__TASK STATEMENT__. Look through the entries below and copy exactly the part that begins with the line containing "This screenshot has width=640, height=451." and ends with the line containing "You are a computer-use agent.". Do not copy the pictures.

__MATERIALS PROVIDED__.
□ □ □ □ □
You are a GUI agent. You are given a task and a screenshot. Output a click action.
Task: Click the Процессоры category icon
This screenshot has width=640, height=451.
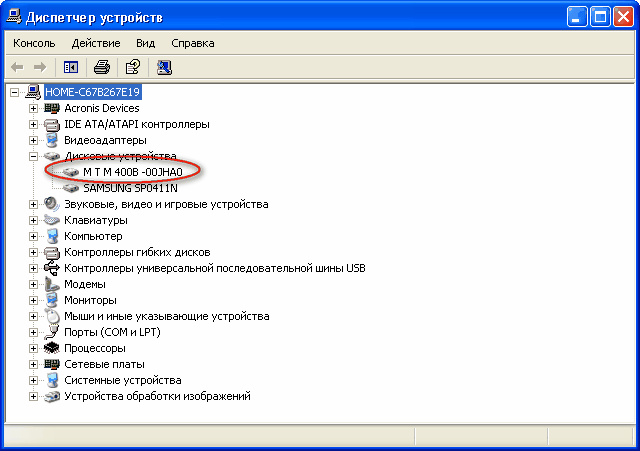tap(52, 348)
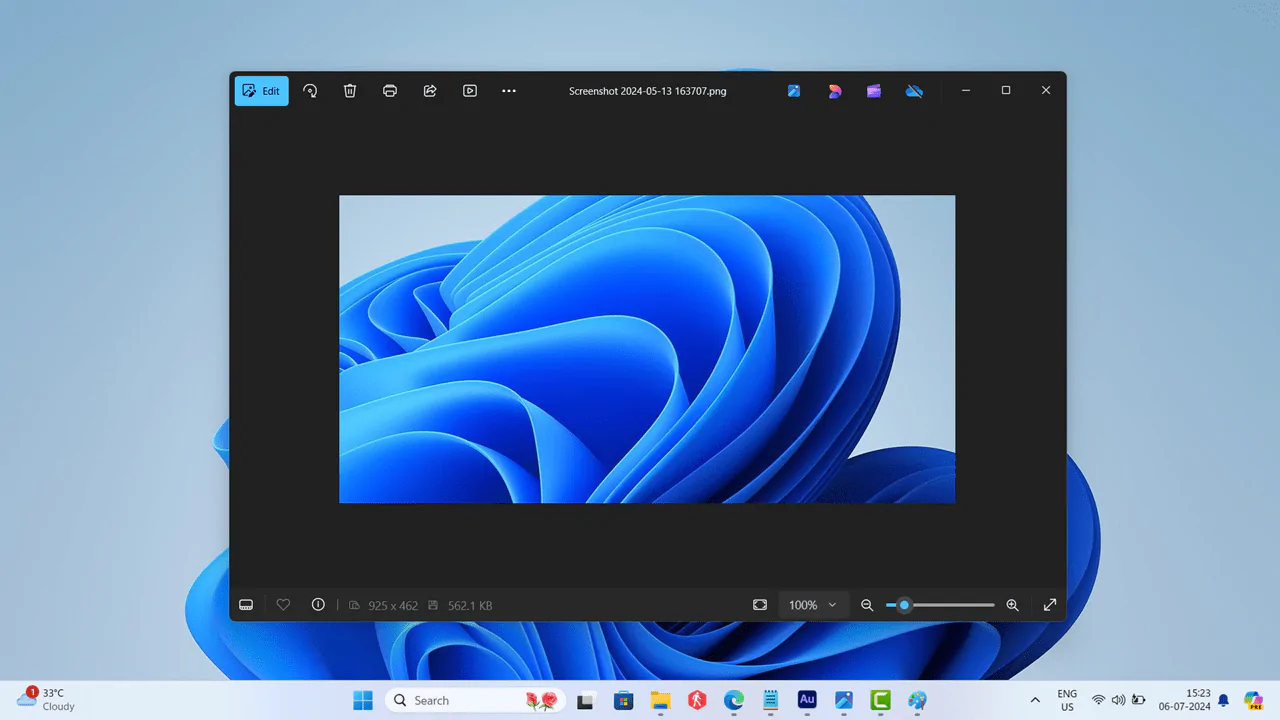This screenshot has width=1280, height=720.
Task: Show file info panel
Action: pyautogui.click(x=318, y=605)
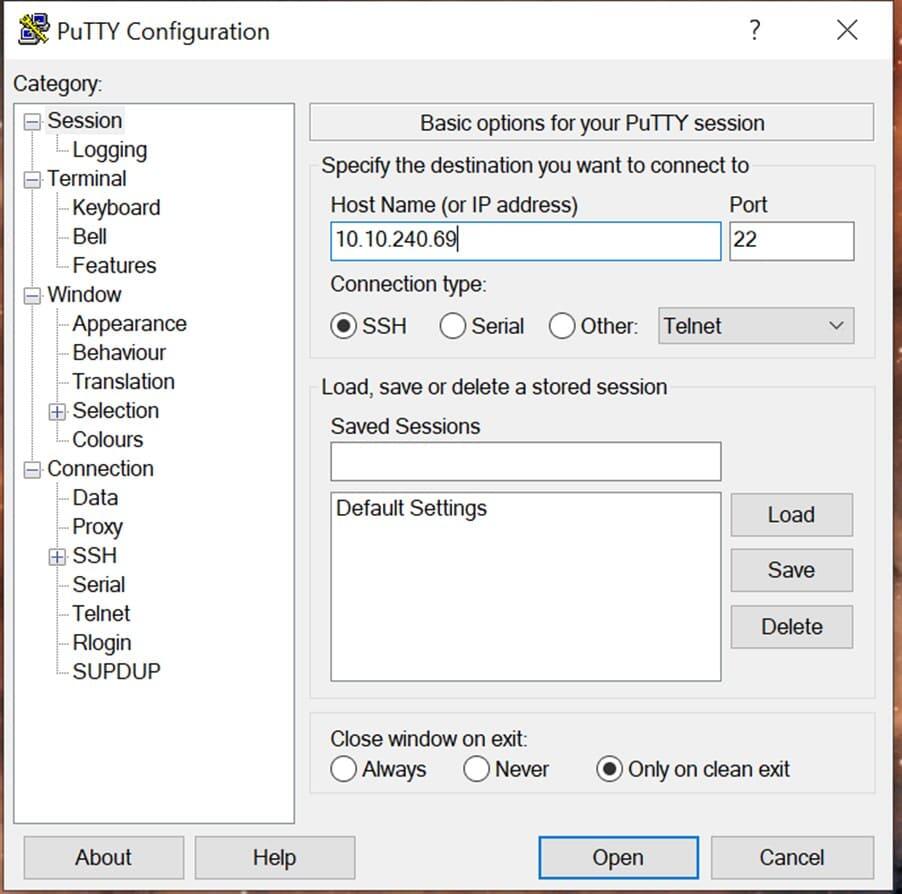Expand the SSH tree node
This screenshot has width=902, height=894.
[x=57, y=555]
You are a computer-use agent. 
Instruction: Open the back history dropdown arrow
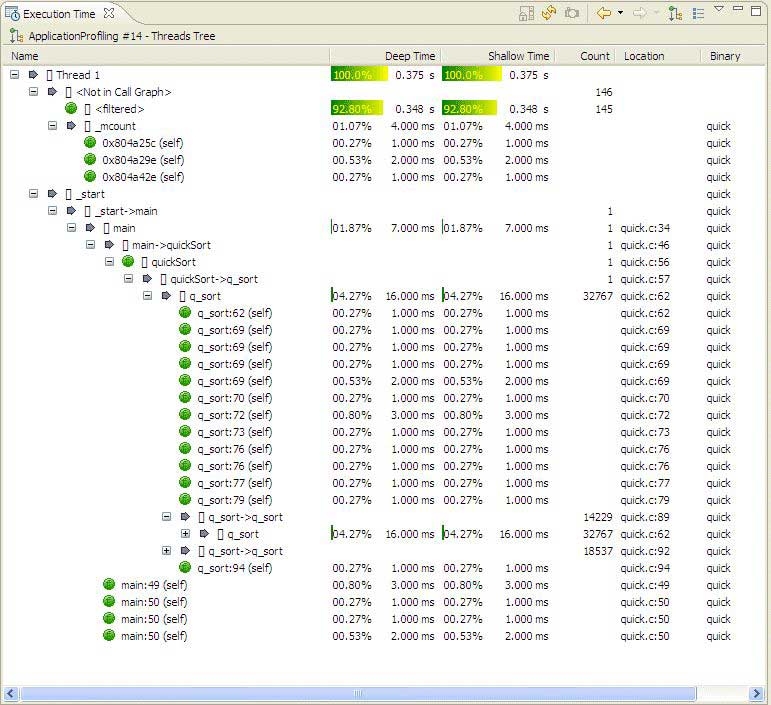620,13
□ □ □ □ □
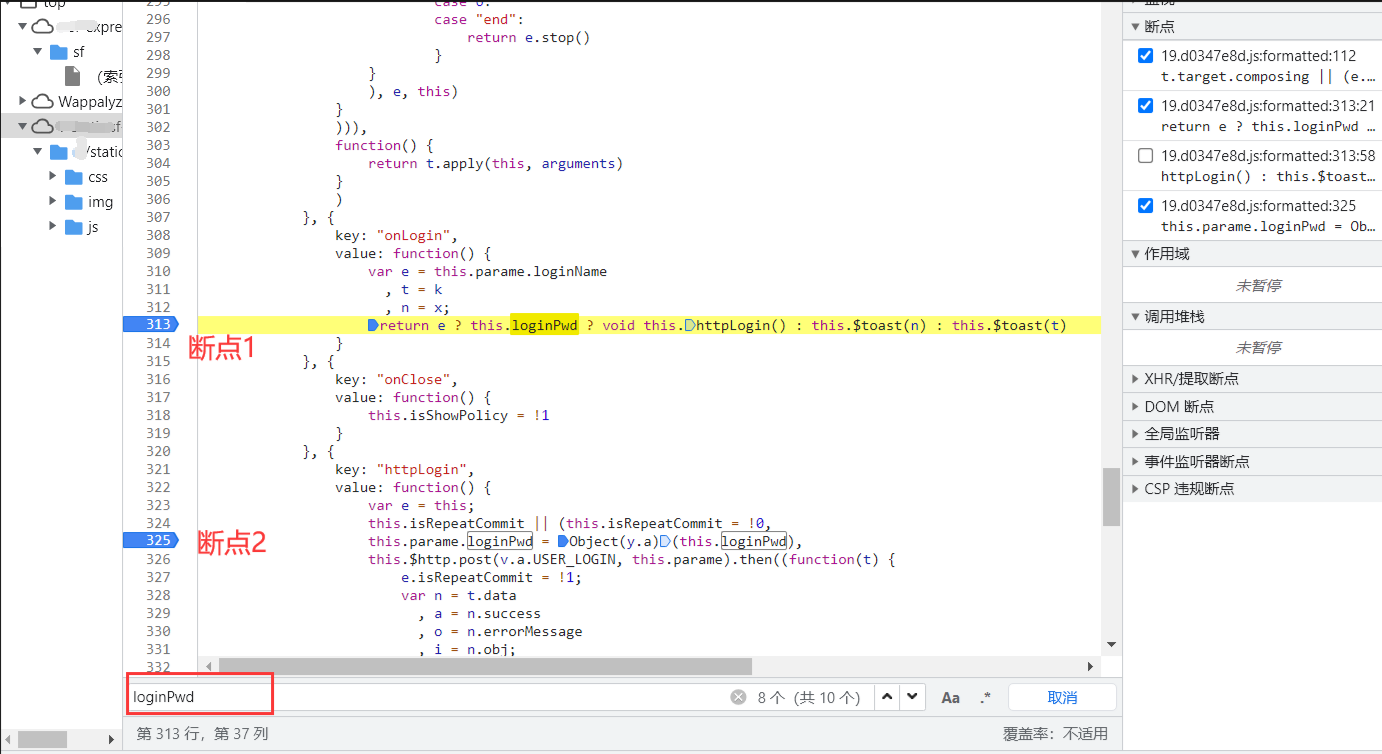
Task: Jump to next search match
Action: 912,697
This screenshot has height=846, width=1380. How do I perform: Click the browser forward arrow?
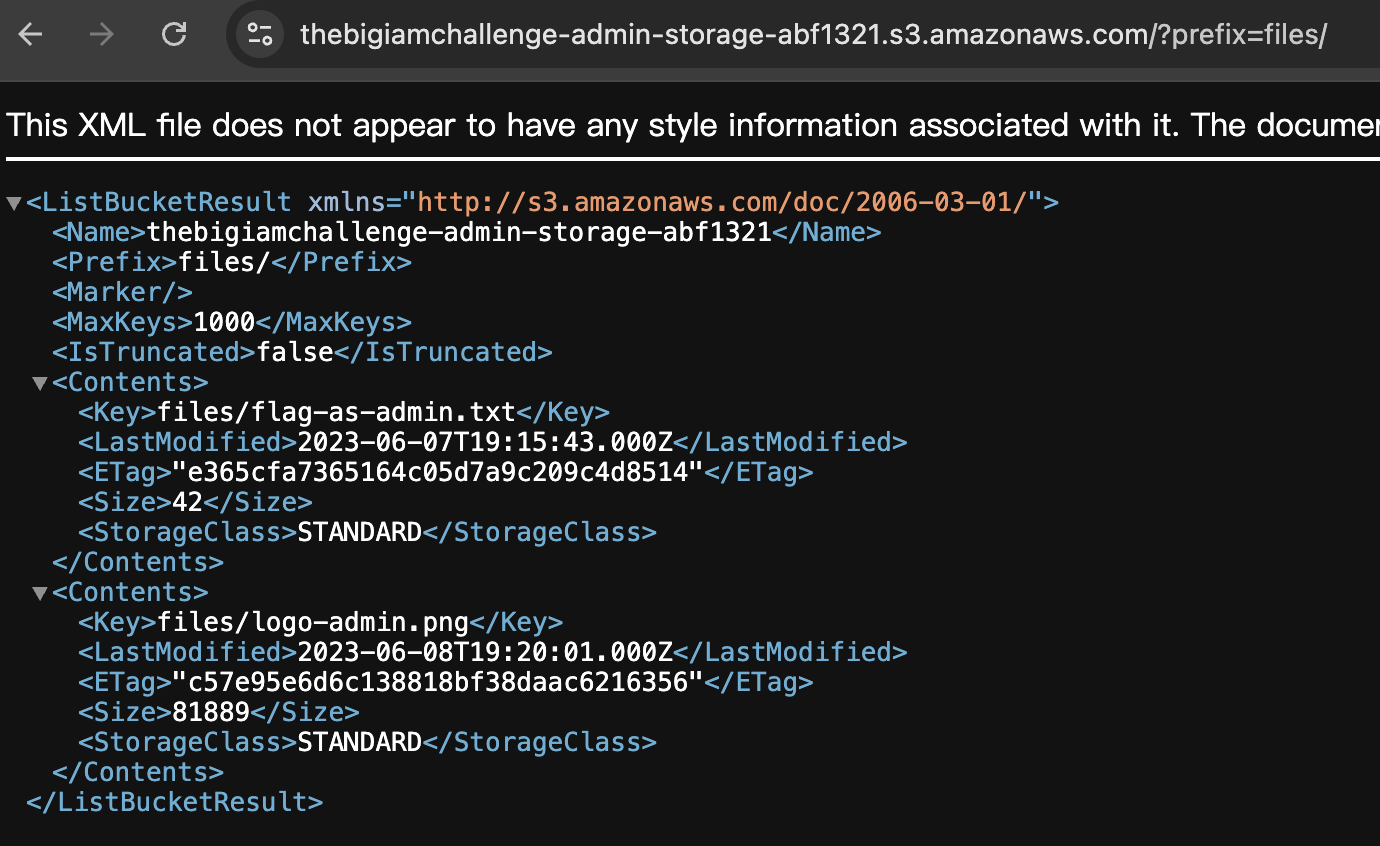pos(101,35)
□ □ □ □ □
__EXERCISE SOLUTION__.
This screenshot has width=640, height=451.
tap(52, 348)
This screenshot has width=1280, height=720.
Task: Show file info panel
Action: pyautogui.click(x=318, y=605)
Expand the SSH tree node
This screenshot has width=902, height=894.
[x=57, y=555]
You are a computer-use agent. 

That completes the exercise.